Representación de la ecuación de Michaelis-Menten La gráfica de velocidad frente a [S] mostrada anteriormente no es lineal. Aunque a bajas concentraciones de sustrato se mantenga lineal, se va curvando a medida que aumenta la concentración de sustrato. Antes de la llegada de los ordenadores, que permiten ajustar regresiones no lineales de forma sencilla, podía llegar a ser realmente difícil estimar los valores de la Km y la Vmax en las gráficas no lineales. Esto dio lugar a que varios investigadores concentraran sus esfuerzos en desarrollar linearizaciones de la ecuación de Michaelis-Menten, dando como resultado la gráfica de Lineweaver-Burke y el diagrama de Eadie-Hofstee. Con el siguiente tutorial de la cinética de Michaelis-Menten realizado en la Universidad de Virginia α, se puede simular el comportamiento de una enzima variando las constantes cinéticas. La gráfica de Lineweaver-Burk o representación de doble recíproco es la forma más común de mostrar los datos cinéticos. Para ello, se toman los valores inversos a ambos lados de la ecuación de Michaelis-Menten. Como se puede apreciar en la figura de la derecha, el resultado de este tipo de representación es una línea recta cuya ecuación es y = mx + c, siendo el punto de corte entre la recta y el eje de ordenadas equivalente a 1/Vmax, y el punto de corte entre la recta y el eje de abscisas equivalente a -1/Km.

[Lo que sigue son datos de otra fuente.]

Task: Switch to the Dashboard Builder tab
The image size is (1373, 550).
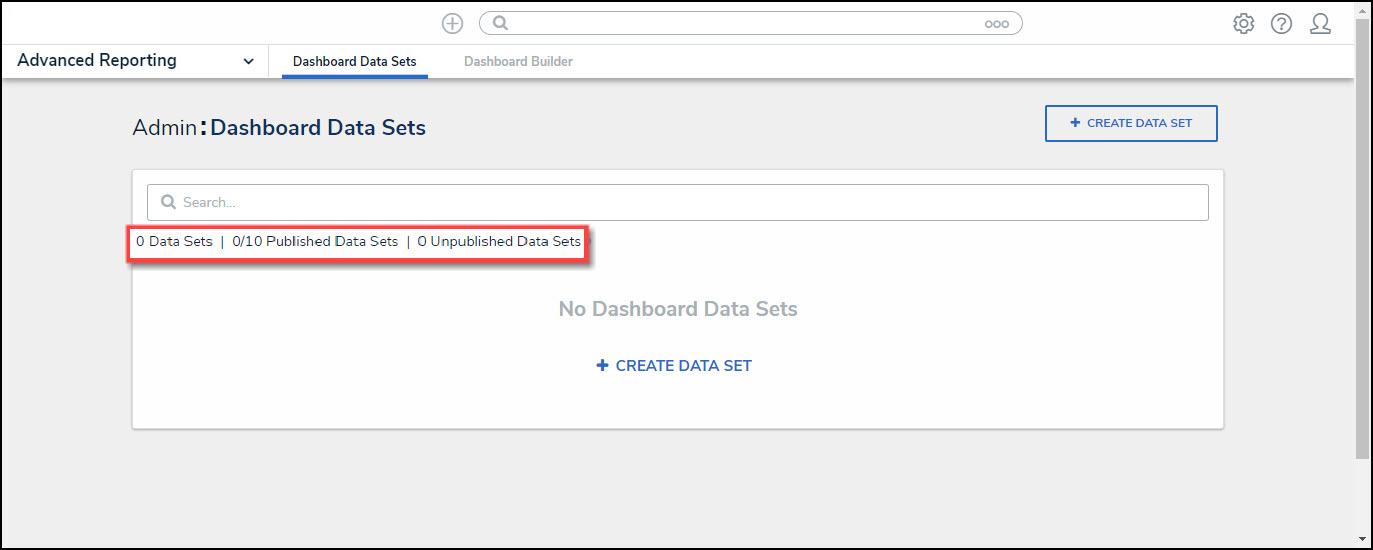Action: (x=518, y=61)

Obviamente, no se pueden tomar valores negativos para 1/[S]; el mínimo valor posible es 1/[S] = 0, que correspondería a una concentración infinita de sustrato, donde 1/v = 1/Vmax. El valor del punto de corte entre la
La gráfica de Lineweaver-Burke o del doble recíproco muestra el significado de los puntos de corte entre la recta y los ejes de coordenadas, y el gradiente de la velocidad. (Standard RF, MedicalRF.com/Corbis. ©1999)
recta y el eje x es una extrapolación de datos experimentales obtenidos en laboratorio. Generalmente, las gráficas de Lineweaver-Burke distorsionan las medidas realizadas a bajas concentraciones de sustrato y esto puede dar lugar a estimaciones no muy exactas de la V max y de la Km.9 Un modelo lineal mucho más exacto es el diagrama de Eadie-Hofstee, pero en las investigaciones científicas actuales, todo este tipo de linearizaciones han quedado obsoletos y han sido sustituidos por métodos más fiables basados en análisis de regresión no lineal. Para analizar los datos es conveniente la normalización de los mismos, ya que esto puede ayudar disminuyendo la cantidad de trabajo experimental a realizar e incrementando la fiabilidad del análisis.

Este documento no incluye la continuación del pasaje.